Une étude publiée dans Nature a analysé les propriétés de la matière organique, le pollen préservé et les isotopes de l’hydrogène dans les cires végétales contenues dans les carottages et a constaté que des conditions plus sèches étaient associées à une réduction nette des accumulations de tourbe.

Les résultats ont montré que, par le passé, ce processus défavorable s'est inversé lorsque les conditions climatiques se sont stabilisées, permettant aux tourbières de se reconstituer et à l'accumulation de tourbe et au piégeage du carbone de reprendre.

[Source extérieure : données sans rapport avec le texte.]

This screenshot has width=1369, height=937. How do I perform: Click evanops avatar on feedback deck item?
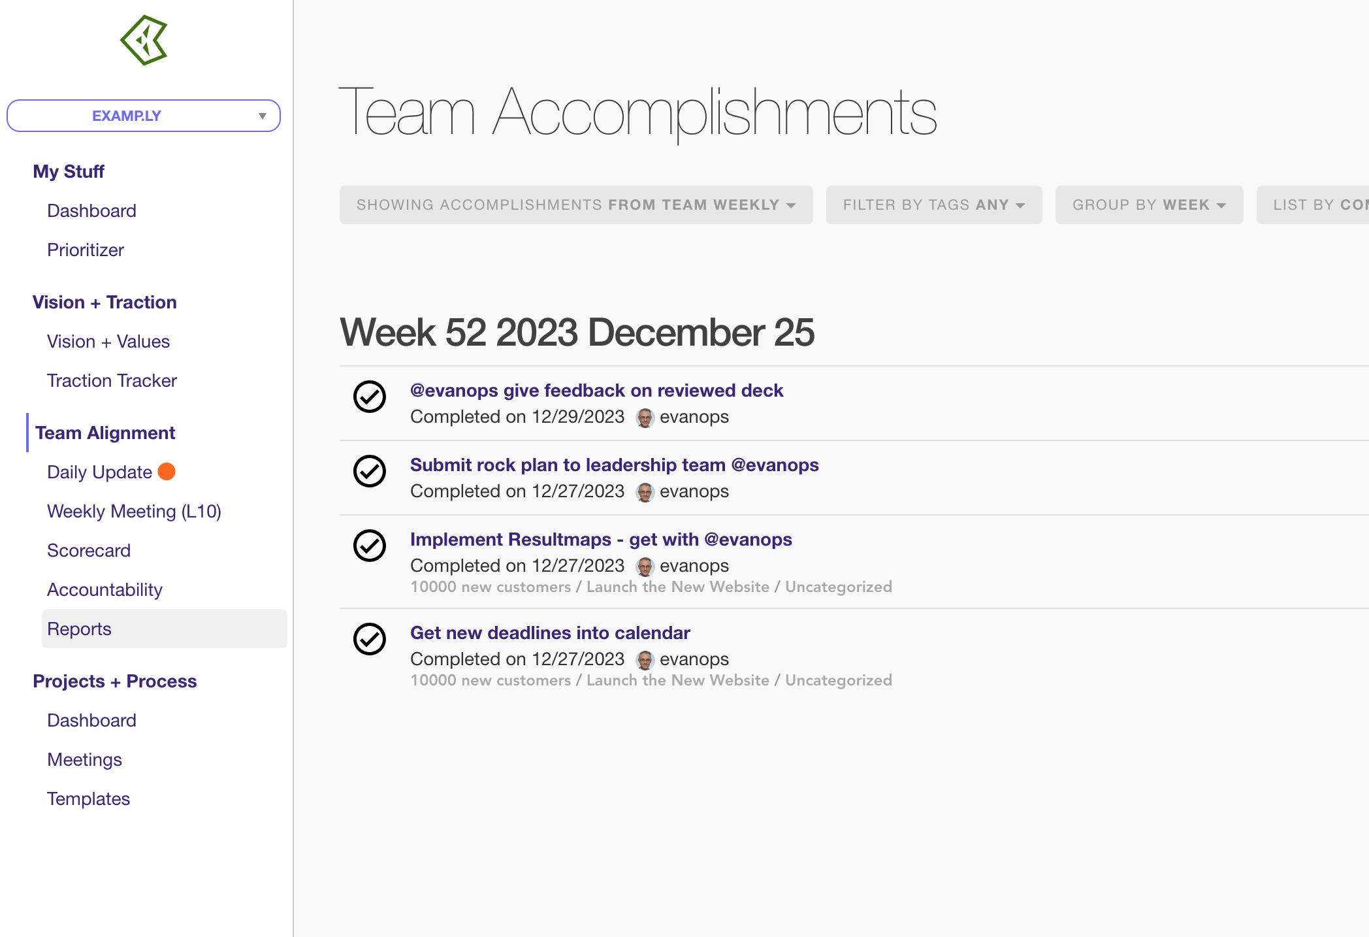point(645,418)
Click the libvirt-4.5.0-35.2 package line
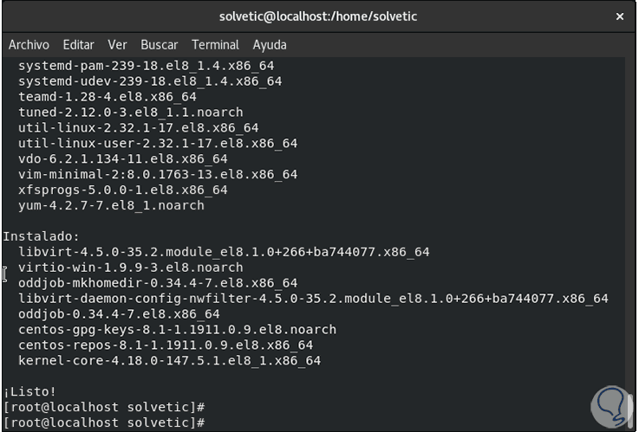The width and height of the screenshot is (639, 432). pos(224,252)
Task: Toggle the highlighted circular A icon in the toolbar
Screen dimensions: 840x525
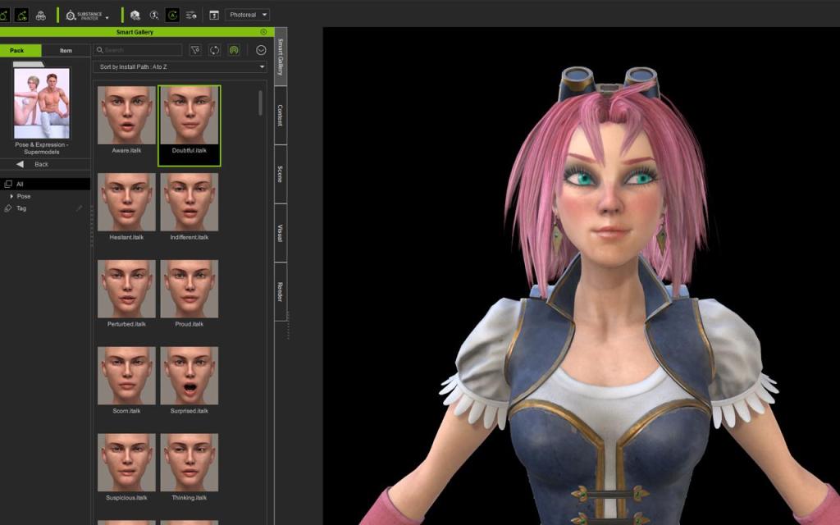Action: (172, 15)
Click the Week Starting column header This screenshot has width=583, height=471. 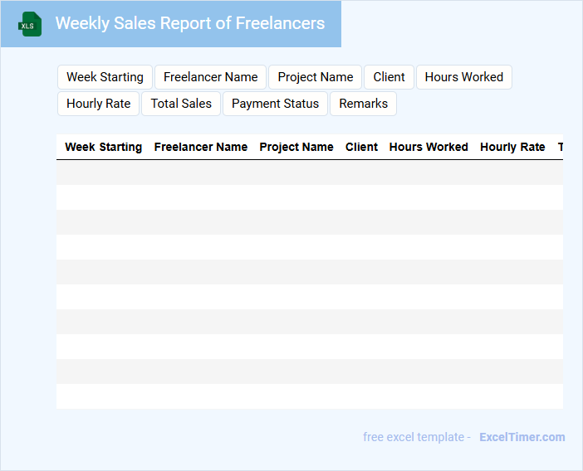(103, 147)
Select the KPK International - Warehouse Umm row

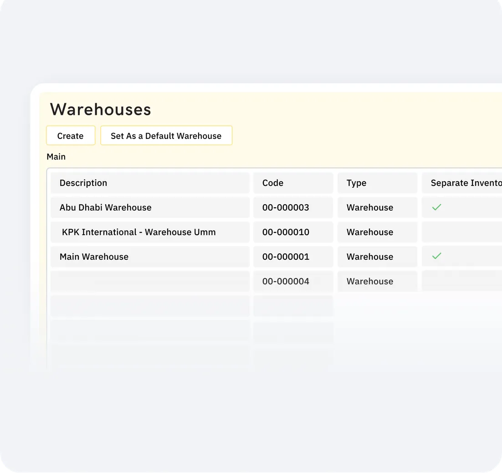tap(150, 232)
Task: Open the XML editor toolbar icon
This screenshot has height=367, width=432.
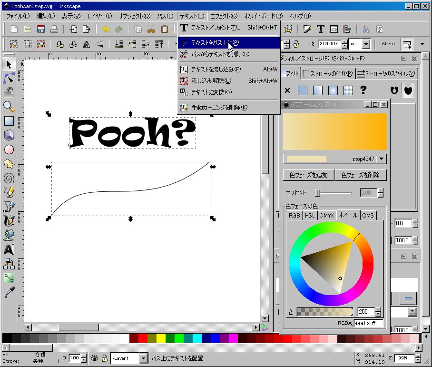Action: [334, 29]
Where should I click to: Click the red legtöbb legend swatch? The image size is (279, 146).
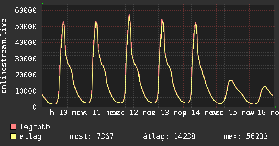[14, 127]
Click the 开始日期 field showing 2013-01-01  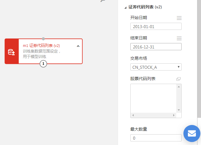156,26
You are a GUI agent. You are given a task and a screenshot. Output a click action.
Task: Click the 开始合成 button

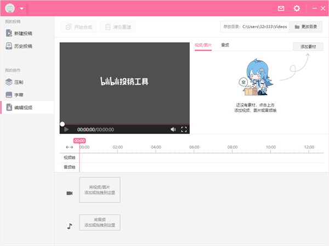point(78,26)
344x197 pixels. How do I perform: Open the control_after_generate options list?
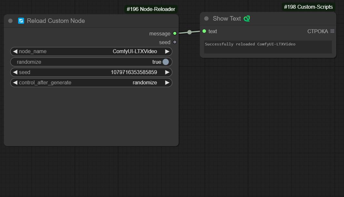point(145,82)
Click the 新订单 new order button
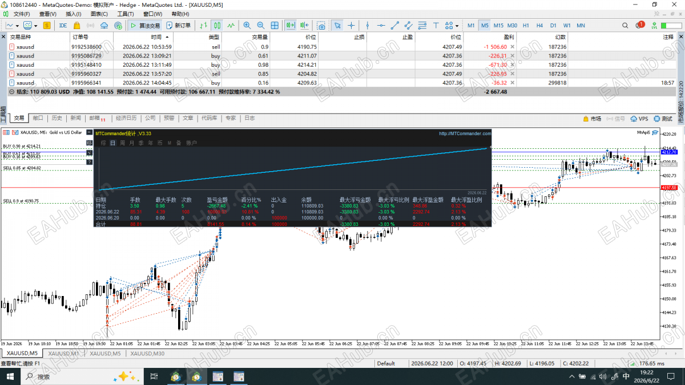 (179, 25)
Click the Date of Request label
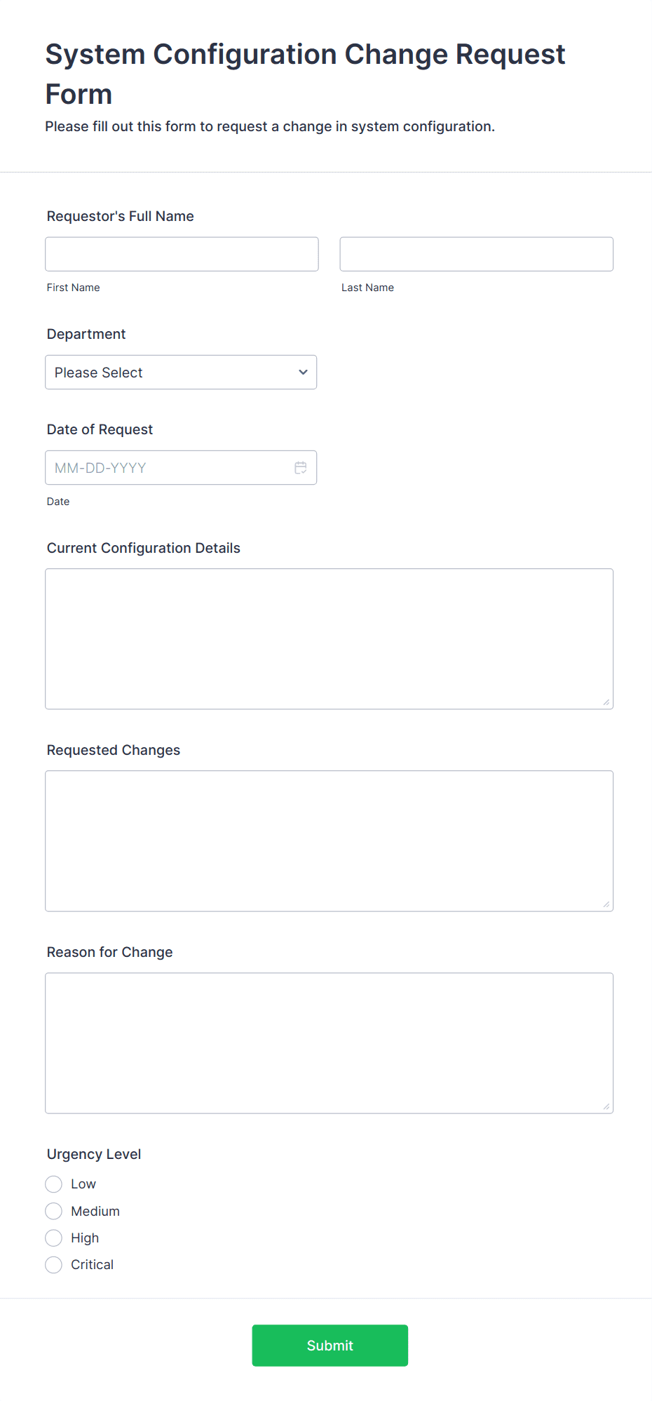 pyautogui.click(x=100, y=429)
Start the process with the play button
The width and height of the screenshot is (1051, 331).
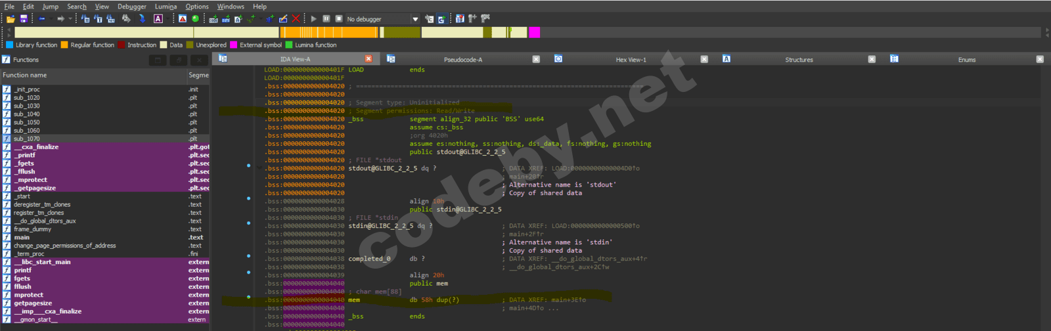[x=313, y=19]
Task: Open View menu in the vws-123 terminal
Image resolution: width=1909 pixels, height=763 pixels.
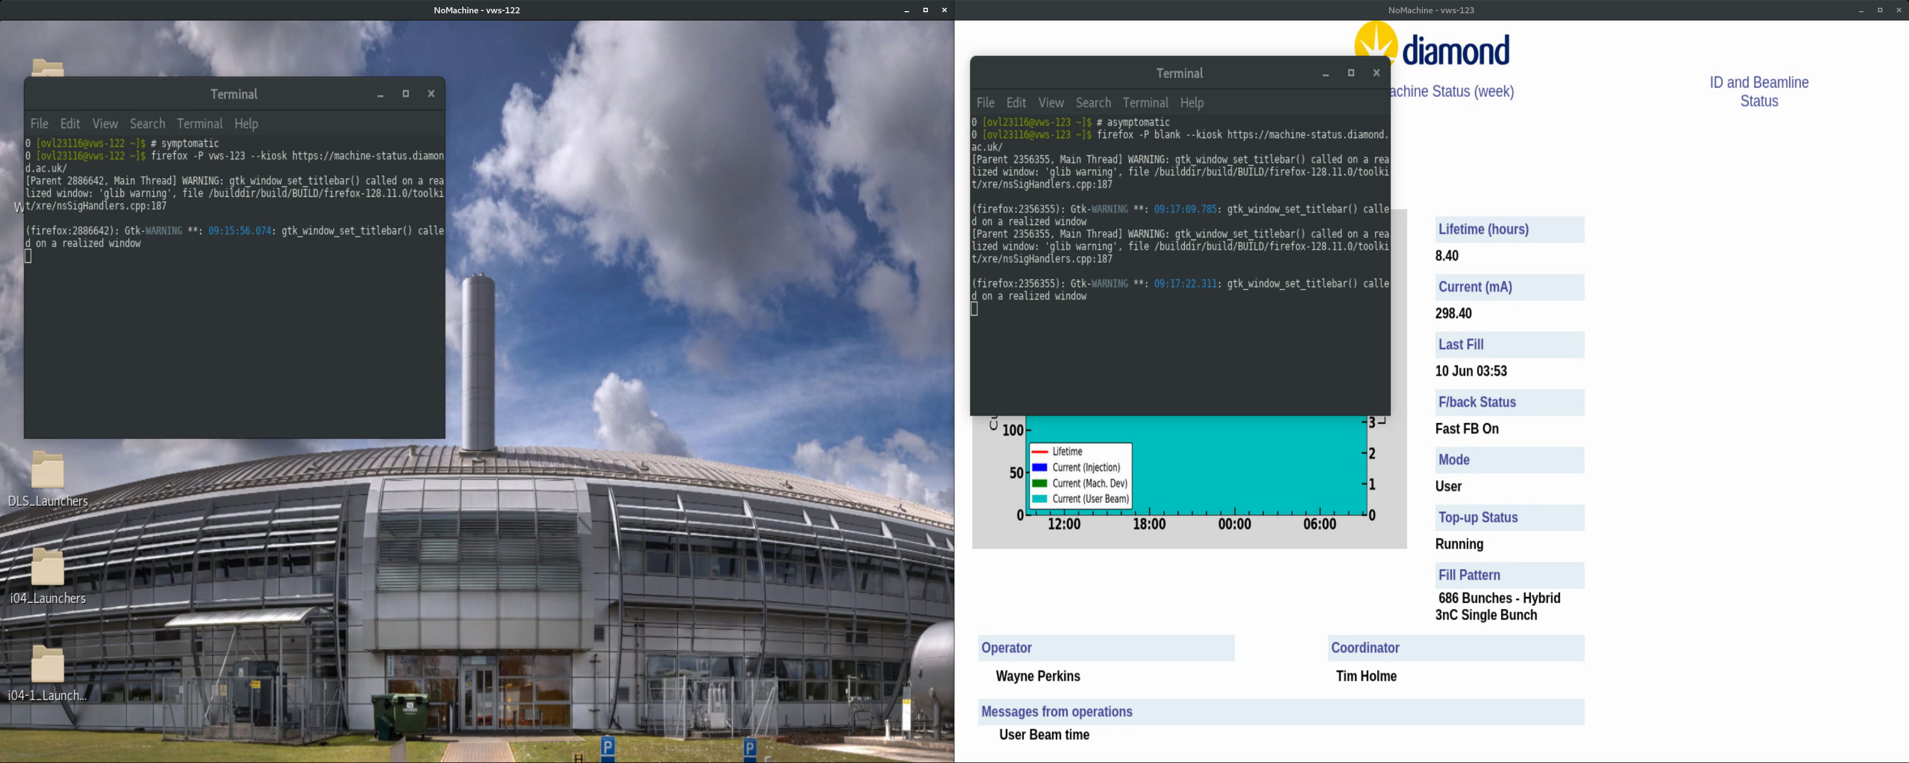Action: pyautogui.click(x=1051, y=103)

À l'aide de carottes de tourbe provenant d'un grand bassin interfluvial de la République du Congo et de méthodes de recherche paléoenvironnementale, une équipe dirigée par Simon Lewis, de l'Ecole de Géographie de l'Université de Leeds, et ses collègues, a étudié la vulnérabilité hydroclimatique du bassin central du Congo, qui stocke près de 30 milliards de tonnes métriques de carbone dans la tourbe.

L'équipe, qui comprend des scientifiques de l'Université Marien Ngouabi, de l'Université de Kisangani et de l'Institut Supérieur Pédagogique de Mbandaka, en République Démocratique du Congo, a constaté que la tourbe qui s'est accumulée entre 7 500 et 2 000 ans environ est beaucoup plus décomposée que les tourbes plus anciennes et plus jeunes.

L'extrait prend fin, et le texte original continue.